Understanding the data flow

While the pipe operator | redirects the stdout from the last command to the stdin of the next command, the xargs command builds and executes a command from the stdin.

To put it simply:

  • | stdout -> stdin
  • xargs stdin -> command arguments

As xargs happens to expect the result of the pipe operator, a combination of both comes of in handy for converting stdout into command arguments:

  • | xargs stdout -> stdin (pipe) -> command arguments (xargs)

When to use | and | xargs?

To put it simply, it depends on the command you want to execute, as different commands handle the stdin or command arguments in different ways, depending on it's implementation.

In other words, even commands which accept both stdin and arguments can behaviour differently depending on which one of them you provided, as you can see in the examples bellow.
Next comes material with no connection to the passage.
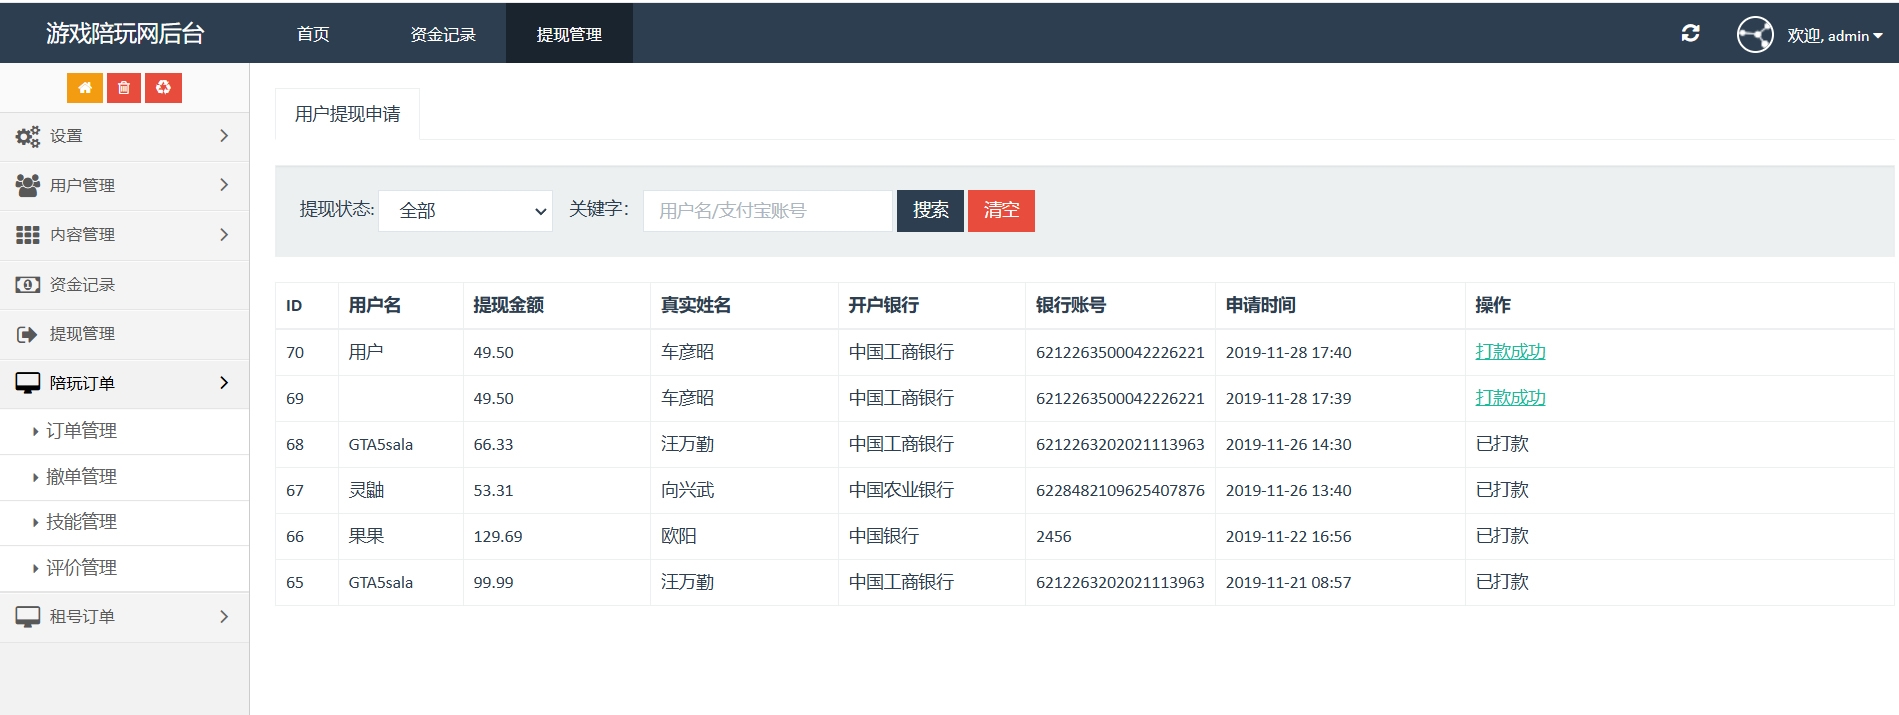
Task: Click the red recycle icon button
Action: 163,88
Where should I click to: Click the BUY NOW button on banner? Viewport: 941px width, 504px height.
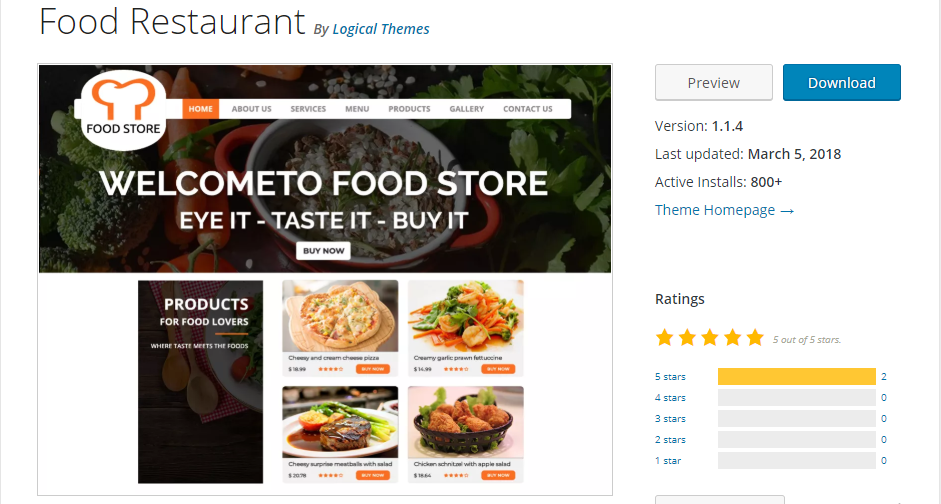(323, 251)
Still, if you want some kind of rule, you can think that:

  • if the data you want a command to process is already in the stdout, you should use the pipe operator |;
  • if the stdout contains either names of files whose content you want to process or even arguments for changing a command's default behaviour, you should use the combination | xargs;

However, be prepared for exceptions.


Examples

Setting up the scenario for the next examples:

echo "hello_world_content" > "hello_world.txt"
# Creates a file named "hello_world.txt" and
# writes "hello_world_content" inside it

The grep command:

ls | grep "hello"
# Grep searches for 'hello' in the stdout of the ls command
# Outputs: hello_world.txt


ls | xargs grep "hello"
# Corresponds to: grep 'hello_world.txt'
# Outputs: hello_world_content

The echo command:

ls | echo
# Outputs a blank line, as echo seems to ignore the stdin
# Outputs:


ls | xargs echo
# Corresponds to: echo 'hello_world.txt'
# Outputs: hello_world.txt

The cat command:

ls | cat
# Reads and prints the stdout of ls
# Outputs: hello_world.txt


ls | xargs cat
# Corresponds to: cat 'hello_world.txt'
# Outputs: hello_world_content

The cat command [Part II]:

echo "this_file_does_not_exists.txt" | cat
# Reads and prints the stdout of echo
# Outputs: this_file_does_not_exists.txt


echo "this_file_does_not_exists.txt" | xargs cat
# Corresponds to: cat 'this_file_does_not_exists.txt'
# Outputs error: cat: this_file_does_not_exists.txt: No such file or directory
1

GNU Parallel can do the same as xargs, but does not have the broken and exploitable "features".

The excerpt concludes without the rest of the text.